What is being asked =
Rewrite the records from the start up to and including the line with "I want to click", replacing "pixels" with "px" and leaving everything else unchanged. Omit the pictures from your answer.
(Records supplied Opens)
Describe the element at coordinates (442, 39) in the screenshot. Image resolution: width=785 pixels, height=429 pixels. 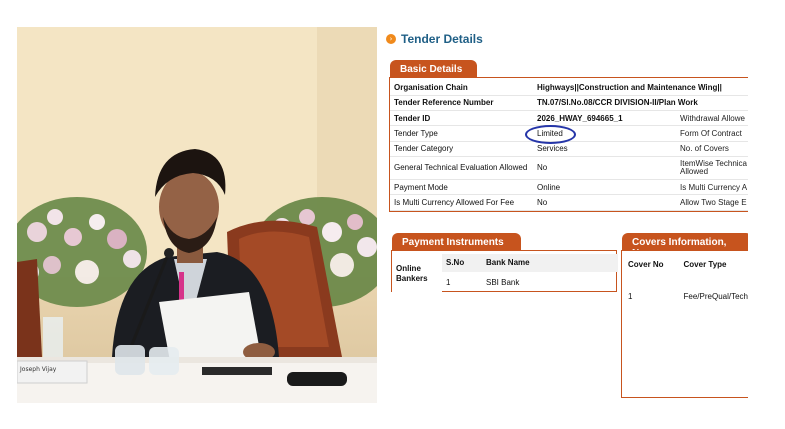
I see `page-title: Tender Details` at that location.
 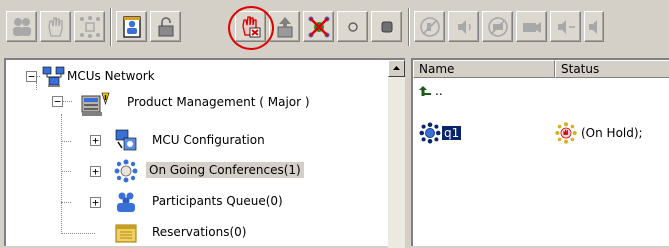 I want to click on column-header-name: Name, so click(x=484, y=69).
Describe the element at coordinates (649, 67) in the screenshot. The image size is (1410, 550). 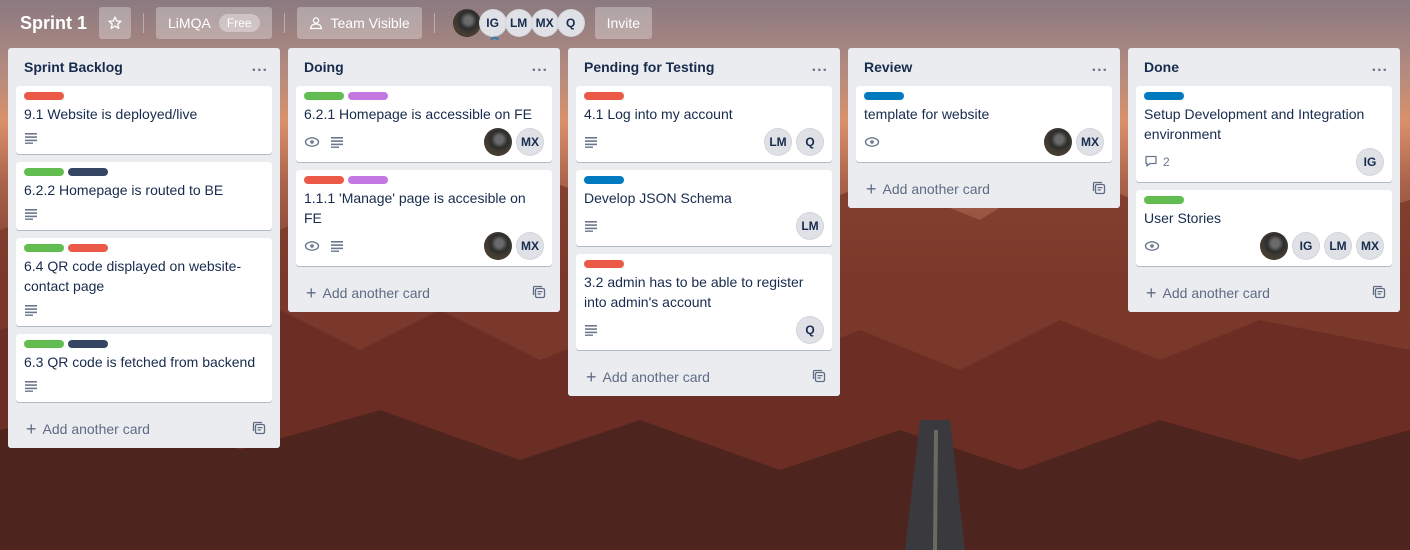
I see `list-title: Pending for Testing` at that location.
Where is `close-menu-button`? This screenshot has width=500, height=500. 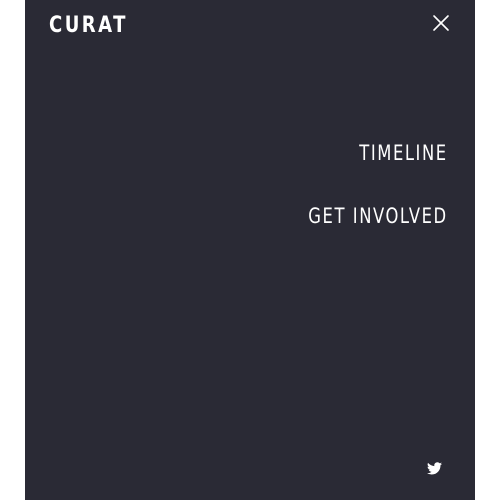 close-menu-button is located at coordinates (441, 23).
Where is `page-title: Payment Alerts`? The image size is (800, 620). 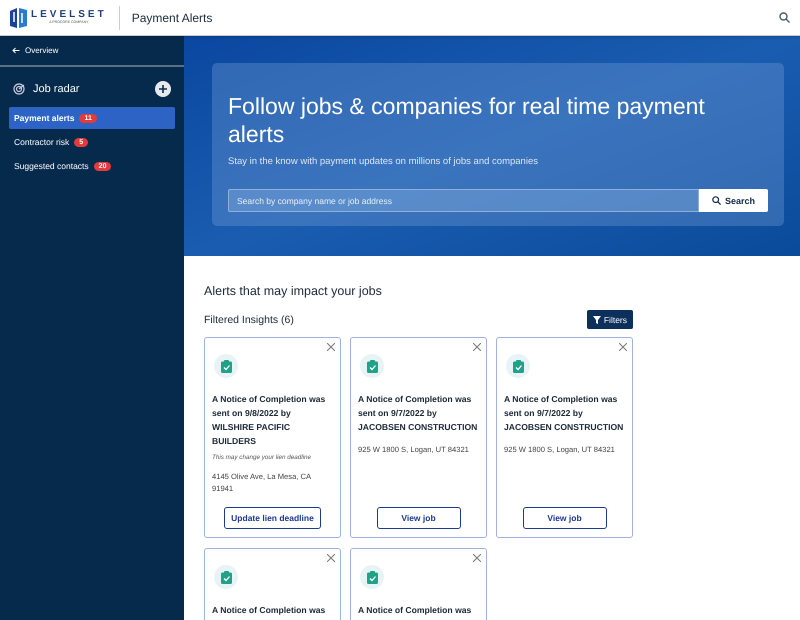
(Records supplied Closes)
Answer to the problem =
Describe the element at coordinates (442, 39) in the screenshot. Image resolution: width=785 px, height=429 px. 
I see `page-title: Tender Details` at that location.
  I want to click on column-header-name: Name, so click(x=484, y=69).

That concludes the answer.